La pienezza dei poteri attribuiti dall'art. 1, 2°comma, sopra citato, si manifesta con tutta evidenza in ordine ai poteri di gestione tecnica della lite, all'esercizio delle varie facoltà processuali, alla utile conduzione della causa.
Sarà, quindi, l'Avvocatura a decidere quando e come iniziare una lite, e come gestirla, se proporre un regolamento di giurisdizione o di competenza, se declinare la competenza arbitrale, se proporre impugnazione e cosa eccepire.
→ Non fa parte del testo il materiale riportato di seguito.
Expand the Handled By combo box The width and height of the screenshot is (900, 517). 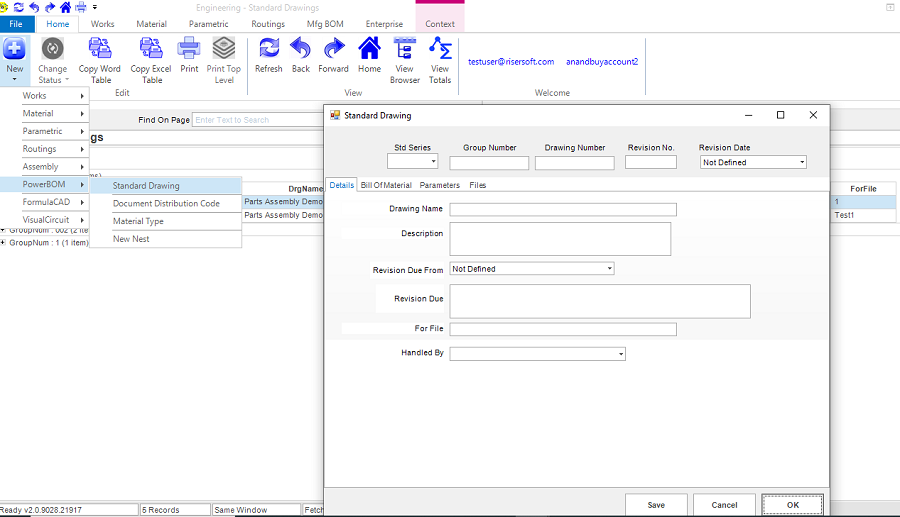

La gestione le rimarrà totalmente affidata pur quando essa ricorrerà, per la rappresentanza in giudizio, a liberi professionisti o a funzionari che dovranno strettamente attenersi alle istruzioni ricevute.
Per quanto attiene, poi, alle modalità di attribuzione del patrocinio dell'Avvocatura dello Stato ad enti pubblici diversi dallo Stato, la disciplina è dettata dall'art. 43 T.U. n. 1611/33, il quale subordina la prestazione del patrocinio a tali enti al previo rilascio di un'autorizzazione statale, che può essere data, anzitutto, con legge, all'atto dell'istituzione dell'ente ovvero successivamente; essa può, inoltre, essere contenuta in un regolamento o in un altro provvedimento approvato con decreto presidenziale (si parla, in tal caso, di patrocinio cd. autorizzato).
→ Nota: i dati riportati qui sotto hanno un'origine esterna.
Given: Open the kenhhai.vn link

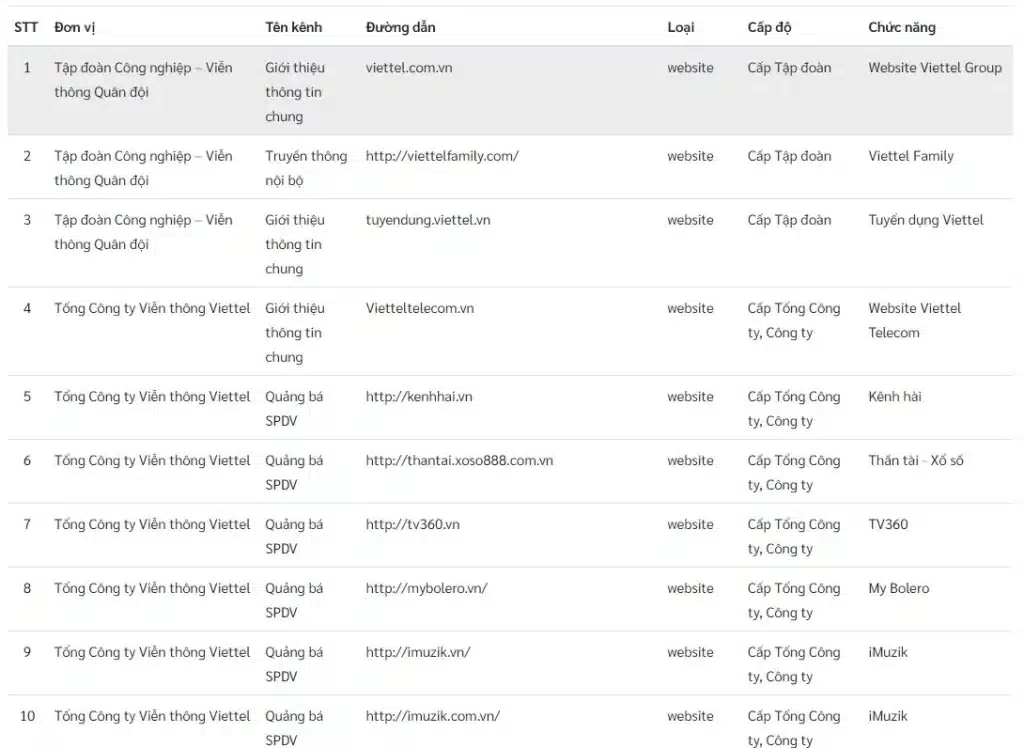Looking at the screenshot, I should point(419,396).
Qualora sia intervenuta tale autorizzazione, la rappresentanza dei predetti enti è assunta dall'Avvocatura dello Stato in via organica ed esclusiva, eccettuati i casi di conflitto di interessi con lo Stato e le Regioni.
Gli enti autorizzati sono, quindi, obbligati ad essere patrocinati dall'Avvocatura, senza che a ciò possano, in via generale, opporsi. Soltanto in casi speciali, e previa delibera motivata da sottoporre agli organi di vigilanza, gli enti stessi potranno non avvalersi dell'Avvocatura dello Stato (art. 11, 2° comma, l. 103/79, che ha innovato profondamente la materia).
Conseguentemente, non può ammettersi che l'Avvocatura dello Stato sia affiancata, nell'esercizio dei suoi compiti legali, a professionisti del libero foro, né che enti che fruiscono del patrocinio autorizzato si avvalgano, poi, della sua attività solo episodicamente.
Va chiarito, però, che tale regime riguarda solo gli enti che, per la loro connessione con la struttura statale o per la compenetrazione delle loro funzioni con quelle dello Stato, hanno margini di autonomia molto ristretti.
Diversa è la disciplina per gli enti dotati di vera e propria autonomia, tra i quali emergono con particolare evidenza le Regioni, per le quali si può affermare che coesistano due concorrenti sistemi di difesa.
Il primo prevede la possibilità per esse di avvalersi in via organica ed esclusiva del patrocinio dell'Avvocatura, previa adozione di una deliberazione del Consiglio Regionale (art. 10 della legge 103/79). Il secondo consente alle Regioni di chiedere la rappresentanza e la difesa in giudizio all'Avvocatura solo saltuariamente, in relazione a singoli casi, senza necessità di una delibera di carattere generale, ai sensi dell'art. 107 d.p.r. 616/77, che prevede la facoltà per le Regioni di avvalersi degli "organi tecnici dello Stato".
In ogni caso, le divergenze tra Avvocatura e Regioni sull'instaurazione del giudizio o sulla resistenza al medesimo, sono sempre risolte dalle Regioni stesse, come è disposto anche per gli enti autorizzati (art. 12, 2° comma, l. 103/79).